=== Section Start ===

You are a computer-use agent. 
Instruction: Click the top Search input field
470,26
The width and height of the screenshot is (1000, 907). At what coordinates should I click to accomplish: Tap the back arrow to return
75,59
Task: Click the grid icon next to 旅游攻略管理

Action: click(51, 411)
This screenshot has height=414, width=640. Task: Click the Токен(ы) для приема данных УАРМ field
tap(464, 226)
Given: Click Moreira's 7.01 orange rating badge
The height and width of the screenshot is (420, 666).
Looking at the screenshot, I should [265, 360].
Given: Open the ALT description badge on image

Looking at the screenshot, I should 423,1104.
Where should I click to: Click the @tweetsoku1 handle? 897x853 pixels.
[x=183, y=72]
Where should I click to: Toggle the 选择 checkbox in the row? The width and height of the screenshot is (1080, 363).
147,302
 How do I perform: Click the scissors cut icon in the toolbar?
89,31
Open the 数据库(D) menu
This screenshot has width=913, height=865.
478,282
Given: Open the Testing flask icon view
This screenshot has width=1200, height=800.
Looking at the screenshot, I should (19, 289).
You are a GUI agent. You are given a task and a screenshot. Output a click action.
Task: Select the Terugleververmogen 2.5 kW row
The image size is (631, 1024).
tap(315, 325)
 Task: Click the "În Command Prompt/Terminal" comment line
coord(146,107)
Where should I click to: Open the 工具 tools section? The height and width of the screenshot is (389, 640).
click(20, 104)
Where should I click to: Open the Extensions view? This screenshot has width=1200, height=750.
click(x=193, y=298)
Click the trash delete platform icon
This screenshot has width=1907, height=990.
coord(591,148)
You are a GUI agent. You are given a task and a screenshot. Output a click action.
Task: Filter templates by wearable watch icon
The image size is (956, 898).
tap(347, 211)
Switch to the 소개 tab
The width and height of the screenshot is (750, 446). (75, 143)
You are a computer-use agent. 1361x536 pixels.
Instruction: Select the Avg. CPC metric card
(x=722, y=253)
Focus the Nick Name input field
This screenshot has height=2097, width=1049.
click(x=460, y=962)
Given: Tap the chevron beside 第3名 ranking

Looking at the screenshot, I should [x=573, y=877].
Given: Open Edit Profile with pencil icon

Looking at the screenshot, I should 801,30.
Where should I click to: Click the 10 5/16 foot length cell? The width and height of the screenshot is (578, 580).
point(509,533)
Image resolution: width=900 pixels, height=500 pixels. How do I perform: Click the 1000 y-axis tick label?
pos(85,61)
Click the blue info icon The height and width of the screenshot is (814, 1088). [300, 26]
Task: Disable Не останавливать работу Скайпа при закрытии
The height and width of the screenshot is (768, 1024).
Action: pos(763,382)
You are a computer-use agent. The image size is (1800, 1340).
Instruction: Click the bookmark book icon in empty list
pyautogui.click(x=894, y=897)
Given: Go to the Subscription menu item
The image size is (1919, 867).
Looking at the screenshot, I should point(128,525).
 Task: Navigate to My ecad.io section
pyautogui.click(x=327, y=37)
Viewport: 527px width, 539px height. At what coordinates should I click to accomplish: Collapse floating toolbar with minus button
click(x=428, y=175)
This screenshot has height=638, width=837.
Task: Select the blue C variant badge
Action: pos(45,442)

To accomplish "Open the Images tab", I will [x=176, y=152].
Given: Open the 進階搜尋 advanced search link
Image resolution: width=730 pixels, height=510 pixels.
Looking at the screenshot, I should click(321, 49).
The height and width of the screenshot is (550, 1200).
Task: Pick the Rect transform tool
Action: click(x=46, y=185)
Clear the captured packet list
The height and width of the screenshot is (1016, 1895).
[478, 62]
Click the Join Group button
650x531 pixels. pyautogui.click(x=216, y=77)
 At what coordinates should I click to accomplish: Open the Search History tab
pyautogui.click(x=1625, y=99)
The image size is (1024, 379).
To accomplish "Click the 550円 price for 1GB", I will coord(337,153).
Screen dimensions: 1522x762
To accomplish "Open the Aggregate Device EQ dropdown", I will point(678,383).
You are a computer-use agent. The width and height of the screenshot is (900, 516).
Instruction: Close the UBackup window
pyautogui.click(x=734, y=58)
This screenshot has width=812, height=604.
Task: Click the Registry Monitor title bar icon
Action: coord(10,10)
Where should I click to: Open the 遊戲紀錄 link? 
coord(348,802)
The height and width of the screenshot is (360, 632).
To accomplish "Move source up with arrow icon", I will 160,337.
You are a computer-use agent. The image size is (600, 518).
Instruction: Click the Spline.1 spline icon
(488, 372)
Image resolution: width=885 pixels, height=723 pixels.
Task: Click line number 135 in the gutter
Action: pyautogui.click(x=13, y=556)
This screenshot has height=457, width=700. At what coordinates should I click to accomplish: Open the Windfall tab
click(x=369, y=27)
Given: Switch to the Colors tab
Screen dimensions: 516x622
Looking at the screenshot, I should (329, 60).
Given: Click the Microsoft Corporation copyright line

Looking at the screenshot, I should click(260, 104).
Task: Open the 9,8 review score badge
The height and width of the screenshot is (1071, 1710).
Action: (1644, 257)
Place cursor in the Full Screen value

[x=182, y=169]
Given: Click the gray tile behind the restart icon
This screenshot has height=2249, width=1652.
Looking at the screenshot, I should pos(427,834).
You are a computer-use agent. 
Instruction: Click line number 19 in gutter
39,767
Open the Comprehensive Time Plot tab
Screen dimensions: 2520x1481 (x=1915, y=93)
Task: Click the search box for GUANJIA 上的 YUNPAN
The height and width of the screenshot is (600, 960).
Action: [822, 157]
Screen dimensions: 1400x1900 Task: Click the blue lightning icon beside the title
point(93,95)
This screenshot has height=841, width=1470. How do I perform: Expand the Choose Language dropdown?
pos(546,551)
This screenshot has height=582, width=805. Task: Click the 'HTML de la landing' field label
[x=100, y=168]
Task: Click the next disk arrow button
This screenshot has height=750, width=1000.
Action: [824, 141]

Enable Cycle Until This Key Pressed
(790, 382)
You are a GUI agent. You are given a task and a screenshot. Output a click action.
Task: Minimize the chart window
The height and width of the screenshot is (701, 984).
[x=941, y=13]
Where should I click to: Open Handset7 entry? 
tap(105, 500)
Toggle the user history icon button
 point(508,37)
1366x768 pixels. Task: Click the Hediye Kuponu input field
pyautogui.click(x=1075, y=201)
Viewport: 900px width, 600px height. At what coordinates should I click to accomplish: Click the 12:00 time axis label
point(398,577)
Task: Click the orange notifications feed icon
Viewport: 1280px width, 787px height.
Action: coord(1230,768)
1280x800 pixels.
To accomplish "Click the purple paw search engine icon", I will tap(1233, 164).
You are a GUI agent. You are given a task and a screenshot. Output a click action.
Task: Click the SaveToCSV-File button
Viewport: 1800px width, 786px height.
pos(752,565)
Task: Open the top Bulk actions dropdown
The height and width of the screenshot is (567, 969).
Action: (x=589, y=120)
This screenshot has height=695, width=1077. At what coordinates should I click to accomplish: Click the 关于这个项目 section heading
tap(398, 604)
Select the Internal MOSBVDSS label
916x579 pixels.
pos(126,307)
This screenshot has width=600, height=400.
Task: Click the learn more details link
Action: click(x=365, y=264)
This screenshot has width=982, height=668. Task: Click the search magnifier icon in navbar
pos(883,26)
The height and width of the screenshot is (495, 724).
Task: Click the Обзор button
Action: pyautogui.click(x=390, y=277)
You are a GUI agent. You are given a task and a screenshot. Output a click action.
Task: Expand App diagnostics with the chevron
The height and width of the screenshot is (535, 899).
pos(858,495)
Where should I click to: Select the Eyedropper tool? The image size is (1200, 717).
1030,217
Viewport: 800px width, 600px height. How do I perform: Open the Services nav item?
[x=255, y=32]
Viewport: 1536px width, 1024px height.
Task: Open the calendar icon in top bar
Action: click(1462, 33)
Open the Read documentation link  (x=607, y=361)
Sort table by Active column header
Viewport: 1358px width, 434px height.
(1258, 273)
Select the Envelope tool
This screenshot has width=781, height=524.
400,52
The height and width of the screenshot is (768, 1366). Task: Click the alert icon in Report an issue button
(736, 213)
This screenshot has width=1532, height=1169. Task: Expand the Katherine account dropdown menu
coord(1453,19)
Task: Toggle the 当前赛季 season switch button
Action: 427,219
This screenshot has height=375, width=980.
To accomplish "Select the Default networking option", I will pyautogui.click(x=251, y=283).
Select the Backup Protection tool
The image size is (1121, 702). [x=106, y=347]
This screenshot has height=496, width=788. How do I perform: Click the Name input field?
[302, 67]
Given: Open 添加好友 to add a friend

=== Section End ===

◆ REQUIRED WORK: Scan the records above for the string "computer", then select every line that holds it.

◆ FINISHED TASK:
You are a computer-use agent. 
You are a computer-use agent. 1361x536 pixels.
You are a computer-use agent. The image size is (1800, 1340).
You are a computer-use agent. The width and height of the screenshot is (900, 516).
You are a computer-use agent. The image size is (600, 518).
You are a computer-use agent. 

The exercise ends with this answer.